Jurisdictional determinations under the Clean Water Act, revisited

July 23, 2015 | By PACIFIC LEGAL FOUNDATION

Federal administrative agencies should comply with their own regulations.  Right?  It doesn’t always happen that way.

Yesterday, on behalf of our client, Gallagher & Henry, a second-generation, family – owned developer, we filed a lawsuit challenging a determination made by the United States Army Corps of Engineers that Gallagher & Henry’s property in Tinley Park, Illinois, is a jurisdictional wetland under the federal Clean Water Act. The complaint, filed in the United States District Court for the Northern District of Illinois, alleges that the property at issue is prior converted cropland, which is excluded from Clean Water Act jurisdiction by the Corps’ own regulations.  That regulatory exclusion is of keen interest to farmers and developers nationwide.

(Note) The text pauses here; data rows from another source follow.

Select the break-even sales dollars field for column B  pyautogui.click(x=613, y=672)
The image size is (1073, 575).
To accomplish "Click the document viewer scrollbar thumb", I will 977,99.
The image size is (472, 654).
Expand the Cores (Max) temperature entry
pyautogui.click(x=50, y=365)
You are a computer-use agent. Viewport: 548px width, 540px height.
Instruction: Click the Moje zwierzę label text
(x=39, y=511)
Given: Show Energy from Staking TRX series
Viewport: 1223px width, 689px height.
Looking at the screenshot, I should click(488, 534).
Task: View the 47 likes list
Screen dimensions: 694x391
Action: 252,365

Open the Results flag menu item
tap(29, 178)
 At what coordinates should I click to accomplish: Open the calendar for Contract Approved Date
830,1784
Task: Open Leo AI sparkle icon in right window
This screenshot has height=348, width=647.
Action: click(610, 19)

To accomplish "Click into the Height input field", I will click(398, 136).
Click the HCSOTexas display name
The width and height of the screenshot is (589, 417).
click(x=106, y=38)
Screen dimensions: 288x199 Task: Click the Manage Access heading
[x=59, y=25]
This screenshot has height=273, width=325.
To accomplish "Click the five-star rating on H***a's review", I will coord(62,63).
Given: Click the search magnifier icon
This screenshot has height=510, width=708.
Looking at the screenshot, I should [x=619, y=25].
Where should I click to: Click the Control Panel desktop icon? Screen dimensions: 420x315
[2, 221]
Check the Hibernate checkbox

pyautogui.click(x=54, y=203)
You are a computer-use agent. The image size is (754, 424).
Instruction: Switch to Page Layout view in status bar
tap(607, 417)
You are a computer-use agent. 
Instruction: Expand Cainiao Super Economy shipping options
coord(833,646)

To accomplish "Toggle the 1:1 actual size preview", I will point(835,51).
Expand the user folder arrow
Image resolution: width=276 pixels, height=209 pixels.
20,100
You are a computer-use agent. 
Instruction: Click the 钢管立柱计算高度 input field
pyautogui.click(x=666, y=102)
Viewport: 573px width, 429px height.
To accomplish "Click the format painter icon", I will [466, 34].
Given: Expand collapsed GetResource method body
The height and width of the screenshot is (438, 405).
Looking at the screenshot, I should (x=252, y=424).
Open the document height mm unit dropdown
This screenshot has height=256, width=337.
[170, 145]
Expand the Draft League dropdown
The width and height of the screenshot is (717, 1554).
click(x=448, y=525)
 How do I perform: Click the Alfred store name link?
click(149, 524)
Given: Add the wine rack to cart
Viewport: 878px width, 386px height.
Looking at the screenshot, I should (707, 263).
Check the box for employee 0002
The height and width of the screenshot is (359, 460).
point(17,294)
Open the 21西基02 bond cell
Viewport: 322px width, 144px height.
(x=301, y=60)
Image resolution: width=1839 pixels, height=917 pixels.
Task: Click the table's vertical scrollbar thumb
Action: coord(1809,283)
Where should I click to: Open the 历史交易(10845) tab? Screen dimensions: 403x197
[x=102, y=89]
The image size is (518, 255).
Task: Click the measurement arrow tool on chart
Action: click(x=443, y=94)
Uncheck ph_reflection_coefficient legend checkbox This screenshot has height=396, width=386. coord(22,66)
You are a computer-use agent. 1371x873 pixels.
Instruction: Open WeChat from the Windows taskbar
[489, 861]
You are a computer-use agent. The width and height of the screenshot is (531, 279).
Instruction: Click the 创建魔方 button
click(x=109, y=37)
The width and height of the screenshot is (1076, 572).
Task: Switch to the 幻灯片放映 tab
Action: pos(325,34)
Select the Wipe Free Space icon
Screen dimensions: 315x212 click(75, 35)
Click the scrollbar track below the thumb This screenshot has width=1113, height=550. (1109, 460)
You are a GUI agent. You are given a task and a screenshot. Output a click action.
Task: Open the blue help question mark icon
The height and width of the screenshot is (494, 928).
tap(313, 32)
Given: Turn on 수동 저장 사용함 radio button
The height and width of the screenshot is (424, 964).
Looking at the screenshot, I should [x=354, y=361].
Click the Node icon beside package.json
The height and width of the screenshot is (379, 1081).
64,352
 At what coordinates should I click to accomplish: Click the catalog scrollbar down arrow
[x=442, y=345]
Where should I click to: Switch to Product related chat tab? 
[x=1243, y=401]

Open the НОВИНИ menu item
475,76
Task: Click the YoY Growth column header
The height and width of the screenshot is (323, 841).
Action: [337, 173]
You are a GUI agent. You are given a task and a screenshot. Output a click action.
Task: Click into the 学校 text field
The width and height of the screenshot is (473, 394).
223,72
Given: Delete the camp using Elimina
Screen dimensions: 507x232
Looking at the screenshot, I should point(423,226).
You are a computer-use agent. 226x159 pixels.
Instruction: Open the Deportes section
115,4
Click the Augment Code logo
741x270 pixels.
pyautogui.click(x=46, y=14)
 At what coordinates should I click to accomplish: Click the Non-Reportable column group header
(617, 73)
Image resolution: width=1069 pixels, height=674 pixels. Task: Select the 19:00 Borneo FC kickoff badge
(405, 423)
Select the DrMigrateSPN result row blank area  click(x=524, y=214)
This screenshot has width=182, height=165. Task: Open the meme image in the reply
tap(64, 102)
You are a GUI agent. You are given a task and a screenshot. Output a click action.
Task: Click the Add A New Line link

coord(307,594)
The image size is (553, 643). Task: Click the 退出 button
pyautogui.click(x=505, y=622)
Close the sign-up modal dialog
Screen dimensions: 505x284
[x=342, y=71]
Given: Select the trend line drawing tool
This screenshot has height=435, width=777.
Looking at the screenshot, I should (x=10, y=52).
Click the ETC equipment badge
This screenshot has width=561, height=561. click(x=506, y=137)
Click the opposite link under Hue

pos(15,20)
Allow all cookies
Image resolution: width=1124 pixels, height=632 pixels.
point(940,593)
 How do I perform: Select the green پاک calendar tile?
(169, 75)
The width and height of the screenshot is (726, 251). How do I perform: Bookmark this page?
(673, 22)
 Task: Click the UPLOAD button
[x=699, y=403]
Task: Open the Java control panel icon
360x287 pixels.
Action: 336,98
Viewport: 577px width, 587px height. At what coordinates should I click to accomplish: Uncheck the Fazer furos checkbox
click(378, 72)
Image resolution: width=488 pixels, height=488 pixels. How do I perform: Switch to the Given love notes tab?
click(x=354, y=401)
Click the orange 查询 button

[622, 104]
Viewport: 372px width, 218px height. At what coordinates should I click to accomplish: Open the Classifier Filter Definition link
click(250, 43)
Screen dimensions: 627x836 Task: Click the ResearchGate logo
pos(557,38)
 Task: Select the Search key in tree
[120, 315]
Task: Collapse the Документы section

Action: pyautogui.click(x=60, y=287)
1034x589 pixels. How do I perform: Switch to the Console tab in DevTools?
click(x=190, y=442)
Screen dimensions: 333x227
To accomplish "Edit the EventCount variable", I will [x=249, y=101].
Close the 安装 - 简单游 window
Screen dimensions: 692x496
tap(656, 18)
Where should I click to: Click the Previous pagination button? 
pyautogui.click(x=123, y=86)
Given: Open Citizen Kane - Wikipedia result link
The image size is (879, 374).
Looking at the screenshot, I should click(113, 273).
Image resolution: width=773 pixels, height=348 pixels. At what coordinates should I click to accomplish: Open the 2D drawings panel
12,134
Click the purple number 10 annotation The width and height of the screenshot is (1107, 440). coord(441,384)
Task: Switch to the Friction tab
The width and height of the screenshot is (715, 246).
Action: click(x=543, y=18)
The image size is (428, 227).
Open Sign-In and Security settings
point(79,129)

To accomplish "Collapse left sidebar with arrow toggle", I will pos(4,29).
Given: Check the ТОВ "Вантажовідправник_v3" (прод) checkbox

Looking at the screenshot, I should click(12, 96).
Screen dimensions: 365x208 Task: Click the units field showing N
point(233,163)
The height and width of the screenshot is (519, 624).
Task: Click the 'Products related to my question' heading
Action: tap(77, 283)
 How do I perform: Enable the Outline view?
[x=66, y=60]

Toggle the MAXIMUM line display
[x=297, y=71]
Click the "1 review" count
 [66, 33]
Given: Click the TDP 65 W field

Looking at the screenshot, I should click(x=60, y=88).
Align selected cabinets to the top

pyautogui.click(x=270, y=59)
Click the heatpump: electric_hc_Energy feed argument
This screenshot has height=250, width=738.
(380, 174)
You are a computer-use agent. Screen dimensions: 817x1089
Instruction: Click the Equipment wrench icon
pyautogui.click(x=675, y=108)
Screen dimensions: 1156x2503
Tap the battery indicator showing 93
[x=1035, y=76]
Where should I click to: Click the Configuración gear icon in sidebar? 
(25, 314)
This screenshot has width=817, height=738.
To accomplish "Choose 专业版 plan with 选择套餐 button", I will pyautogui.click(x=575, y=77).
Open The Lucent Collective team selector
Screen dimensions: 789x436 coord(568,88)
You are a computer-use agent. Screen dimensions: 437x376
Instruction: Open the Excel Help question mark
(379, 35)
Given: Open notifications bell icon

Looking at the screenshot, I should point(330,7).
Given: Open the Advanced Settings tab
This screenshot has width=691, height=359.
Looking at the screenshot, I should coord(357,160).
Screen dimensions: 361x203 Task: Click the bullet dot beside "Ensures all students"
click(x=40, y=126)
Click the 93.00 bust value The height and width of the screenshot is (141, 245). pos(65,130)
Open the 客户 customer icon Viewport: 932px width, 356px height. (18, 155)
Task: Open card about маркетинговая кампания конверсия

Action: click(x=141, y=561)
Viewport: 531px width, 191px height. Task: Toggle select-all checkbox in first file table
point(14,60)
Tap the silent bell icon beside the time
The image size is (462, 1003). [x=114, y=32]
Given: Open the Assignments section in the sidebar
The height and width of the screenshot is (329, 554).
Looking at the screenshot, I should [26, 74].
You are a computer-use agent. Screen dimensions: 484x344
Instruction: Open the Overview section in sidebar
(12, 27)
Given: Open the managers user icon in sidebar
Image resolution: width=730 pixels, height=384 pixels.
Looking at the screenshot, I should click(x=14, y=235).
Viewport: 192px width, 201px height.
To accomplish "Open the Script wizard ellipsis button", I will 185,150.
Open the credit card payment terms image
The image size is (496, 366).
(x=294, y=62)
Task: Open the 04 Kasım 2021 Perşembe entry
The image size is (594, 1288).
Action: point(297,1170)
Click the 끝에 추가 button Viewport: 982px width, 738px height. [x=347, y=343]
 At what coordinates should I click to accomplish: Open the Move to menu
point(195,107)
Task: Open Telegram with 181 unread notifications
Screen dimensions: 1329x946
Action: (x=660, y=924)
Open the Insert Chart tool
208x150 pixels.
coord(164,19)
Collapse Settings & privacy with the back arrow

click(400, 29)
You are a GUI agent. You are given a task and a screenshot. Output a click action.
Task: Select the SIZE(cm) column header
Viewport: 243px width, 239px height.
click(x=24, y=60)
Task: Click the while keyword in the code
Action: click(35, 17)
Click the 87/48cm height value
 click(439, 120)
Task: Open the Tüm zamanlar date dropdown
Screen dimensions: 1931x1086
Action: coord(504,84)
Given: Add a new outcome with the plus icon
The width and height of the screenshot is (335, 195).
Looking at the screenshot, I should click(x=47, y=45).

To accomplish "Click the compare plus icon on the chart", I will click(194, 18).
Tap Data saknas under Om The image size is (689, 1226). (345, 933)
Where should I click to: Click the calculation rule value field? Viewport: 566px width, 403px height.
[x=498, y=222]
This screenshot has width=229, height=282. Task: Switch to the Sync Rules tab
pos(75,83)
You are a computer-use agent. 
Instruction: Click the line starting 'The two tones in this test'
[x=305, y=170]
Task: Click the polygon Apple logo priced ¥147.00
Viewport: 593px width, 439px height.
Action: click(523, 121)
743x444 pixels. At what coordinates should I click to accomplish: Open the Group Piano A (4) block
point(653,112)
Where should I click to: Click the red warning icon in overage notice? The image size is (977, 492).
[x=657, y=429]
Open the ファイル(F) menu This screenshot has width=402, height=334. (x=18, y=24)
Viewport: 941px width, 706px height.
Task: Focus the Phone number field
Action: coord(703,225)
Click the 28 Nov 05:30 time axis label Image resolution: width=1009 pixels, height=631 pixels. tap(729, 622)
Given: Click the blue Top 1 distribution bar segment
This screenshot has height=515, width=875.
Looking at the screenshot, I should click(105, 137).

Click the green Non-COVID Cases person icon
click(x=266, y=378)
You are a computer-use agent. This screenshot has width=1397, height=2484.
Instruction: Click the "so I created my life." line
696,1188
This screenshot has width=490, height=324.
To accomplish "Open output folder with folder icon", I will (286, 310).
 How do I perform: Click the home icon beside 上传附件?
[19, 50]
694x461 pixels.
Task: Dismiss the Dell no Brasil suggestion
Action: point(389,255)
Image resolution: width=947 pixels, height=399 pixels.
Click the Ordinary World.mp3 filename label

The federal government has consistently taken the position that jurisdictional determinations are not reviewable in court because they do not affect the legal relationship between property owners and the government.  The problem is that, once a jurisdictional determination is made, a property owner is forced to apply for a permit from the Corps, which could take years of effort at substantial cost, or forego developing the property, or simply proceed with the project without a permit, at the risk of substantial civil and criminal penalties.   PLF successfully litigated the reviewability issue in the Hawkes case, where the Eighth Circuit held that jurisdictional determinations are judicially reviewable.  But in another PLF case, the Fifth Circuit held in Kent that jurisdictional determinations are not reviewable.  In an effort to resolve the split between the circuits, PLF filed a petition for certiorari in the United States Supreme Court, seeking review of the Kent decision.  That petition is pending.

Undoubtedly, the government will argue here that the Corps’ jurisdictional determination is unreviewable.  But this case was filed in a federal district court in the Seventh Circuit, which is not bound by either Hawkes or Kent.  The reviewability of the Corps jurisdictional determination will be among the first battles in the case.